To scp, ssh and rsync without prompting for password
# ssh-keygen -t rsa
This will prompt for a passphrase. Just press the enter key. It’ll then generate an identification (private key) and a public key. Do not ever share the private key with anyone! ssh-keygen shows where it saved the public key. This is by default ~/.ssh/id_rsa.pub:
Your public key has been saved in
Transfer the id_rsa.pub file to host_dest by either ftp, scp, rsync or any other method.
On host_dest, login as the remote user which you plan to use when you run scp, ssh or rsync on host_src.
Copy the contents of id_rsa.pub to ~/.ssh/authorized_keys.
# cat id_rsa.pub >> ~/.ssh/authorized_keys
# chmod 700 ~/.ssh/authorized_keys
If this file does not exists, then the above command will create it. Make sure you remove permission for others to read this file. If its a public key, why prevent others from reading this file? Probably, the owner of the key has distributed it to a few trusted users and has not placed any additional security measures to check if its really a trusted user.

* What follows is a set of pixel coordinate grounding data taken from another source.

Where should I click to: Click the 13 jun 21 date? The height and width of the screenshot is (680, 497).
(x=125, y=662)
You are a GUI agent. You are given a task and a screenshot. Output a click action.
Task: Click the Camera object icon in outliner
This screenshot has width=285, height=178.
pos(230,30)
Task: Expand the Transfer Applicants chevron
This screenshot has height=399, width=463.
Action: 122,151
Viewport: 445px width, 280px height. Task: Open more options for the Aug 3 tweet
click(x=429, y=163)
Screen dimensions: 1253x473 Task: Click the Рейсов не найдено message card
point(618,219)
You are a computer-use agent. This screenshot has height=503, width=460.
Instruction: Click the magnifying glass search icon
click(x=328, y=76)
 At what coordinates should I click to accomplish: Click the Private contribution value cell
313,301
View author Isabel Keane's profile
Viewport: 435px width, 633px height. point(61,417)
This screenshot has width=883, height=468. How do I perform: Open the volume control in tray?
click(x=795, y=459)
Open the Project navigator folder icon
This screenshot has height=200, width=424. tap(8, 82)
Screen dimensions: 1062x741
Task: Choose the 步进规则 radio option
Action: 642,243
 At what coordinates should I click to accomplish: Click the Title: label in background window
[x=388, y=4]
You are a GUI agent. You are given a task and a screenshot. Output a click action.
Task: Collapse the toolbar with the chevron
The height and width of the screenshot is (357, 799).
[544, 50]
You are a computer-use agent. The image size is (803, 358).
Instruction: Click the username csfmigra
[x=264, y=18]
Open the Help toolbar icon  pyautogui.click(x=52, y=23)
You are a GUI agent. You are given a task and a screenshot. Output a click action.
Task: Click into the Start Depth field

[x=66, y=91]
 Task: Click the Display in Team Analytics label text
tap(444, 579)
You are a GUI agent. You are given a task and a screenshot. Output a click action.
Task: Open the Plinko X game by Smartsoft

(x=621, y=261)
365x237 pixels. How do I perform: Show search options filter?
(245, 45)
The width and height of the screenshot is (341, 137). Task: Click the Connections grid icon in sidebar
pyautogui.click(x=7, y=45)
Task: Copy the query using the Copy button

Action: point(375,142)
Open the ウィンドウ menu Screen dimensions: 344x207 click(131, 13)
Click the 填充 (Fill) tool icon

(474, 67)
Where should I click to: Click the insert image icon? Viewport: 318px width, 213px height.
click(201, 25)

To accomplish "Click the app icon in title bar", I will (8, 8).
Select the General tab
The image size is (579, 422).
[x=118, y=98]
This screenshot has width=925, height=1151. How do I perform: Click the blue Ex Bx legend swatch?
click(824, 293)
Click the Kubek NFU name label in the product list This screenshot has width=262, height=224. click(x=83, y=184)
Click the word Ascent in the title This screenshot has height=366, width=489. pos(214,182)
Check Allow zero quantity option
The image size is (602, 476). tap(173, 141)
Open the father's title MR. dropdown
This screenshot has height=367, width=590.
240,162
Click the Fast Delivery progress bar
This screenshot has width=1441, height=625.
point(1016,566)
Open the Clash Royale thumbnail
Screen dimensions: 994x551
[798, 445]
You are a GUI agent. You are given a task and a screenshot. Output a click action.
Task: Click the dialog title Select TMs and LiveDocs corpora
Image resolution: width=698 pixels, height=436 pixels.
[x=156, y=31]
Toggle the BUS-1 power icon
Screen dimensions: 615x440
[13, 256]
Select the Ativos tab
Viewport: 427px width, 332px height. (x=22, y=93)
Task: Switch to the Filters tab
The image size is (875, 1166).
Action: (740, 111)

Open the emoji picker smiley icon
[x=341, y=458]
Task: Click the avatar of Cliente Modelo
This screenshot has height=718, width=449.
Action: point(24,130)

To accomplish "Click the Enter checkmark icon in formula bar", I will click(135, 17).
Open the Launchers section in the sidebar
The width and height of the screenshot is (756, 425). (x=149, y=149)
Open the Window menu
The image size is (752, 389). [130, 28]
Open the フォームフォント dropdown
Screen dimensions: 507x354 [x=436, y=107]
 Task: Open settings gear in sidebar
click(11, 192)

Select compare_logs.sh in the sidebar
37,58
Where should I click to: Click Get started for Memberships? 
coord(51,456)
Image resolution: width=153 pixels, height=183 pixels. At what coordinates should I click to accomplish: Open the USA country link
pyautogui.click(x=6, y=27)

Well, thats it. Now you can run scp, ssh and rsync on host_src connecting to host_dest and it won’t prompt for the password. Note that this will still prompt for the password if you are running the commands on host_dest connecting to host_src. You can reverse the steps above (generate the public key on host_dest and copy it to host_src) and you have a two way setup ready!